_Task statement_. Every record needs to be repeated exactly; its pictures do not.

_Given records_.
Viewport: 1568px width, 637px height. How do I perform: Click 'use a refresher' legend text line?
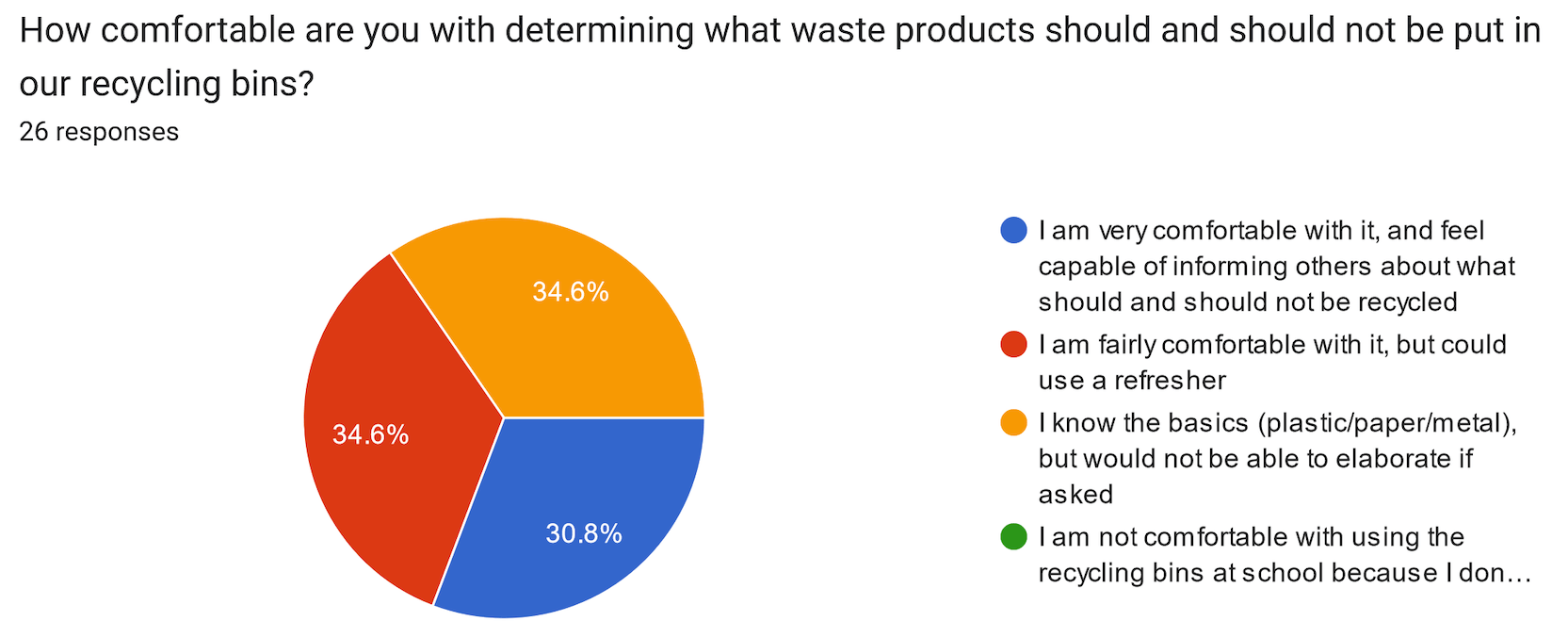coord(1132,381)
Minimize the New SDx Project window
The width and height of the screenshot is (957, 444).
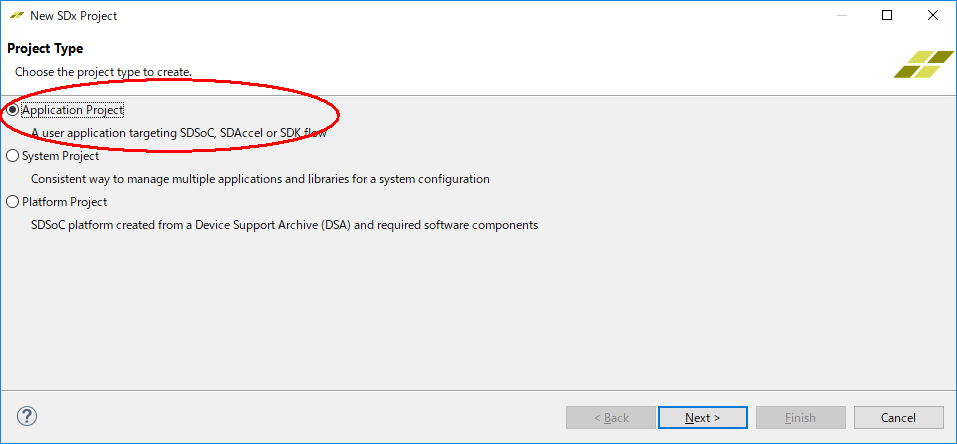click(x=840, y=16)
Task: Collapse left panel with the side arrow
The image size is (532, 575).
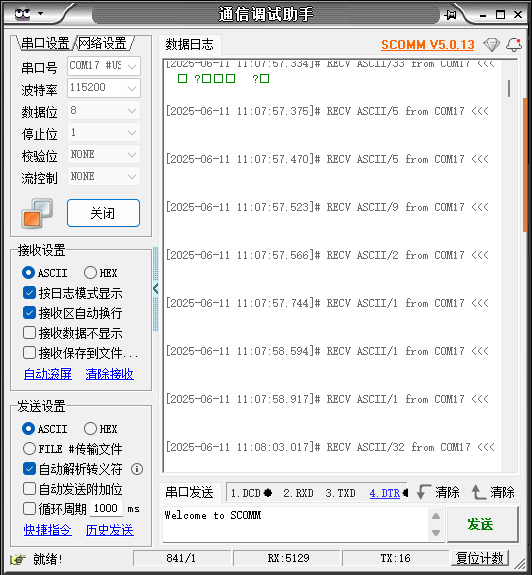Action: point(156,289)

_Answer below_.
Viewport: 1568px width, 637px height. How do I perform: Click 'use a refresher' legend text line?
coord(1132,381)
Minimize the New SDx Project window
The width and height of the screenshot is (957, 444).
click(x=840, y=16)
Task: Collapse left panel with the side arrow
The image size is (532, 575).
Action: point(156,289)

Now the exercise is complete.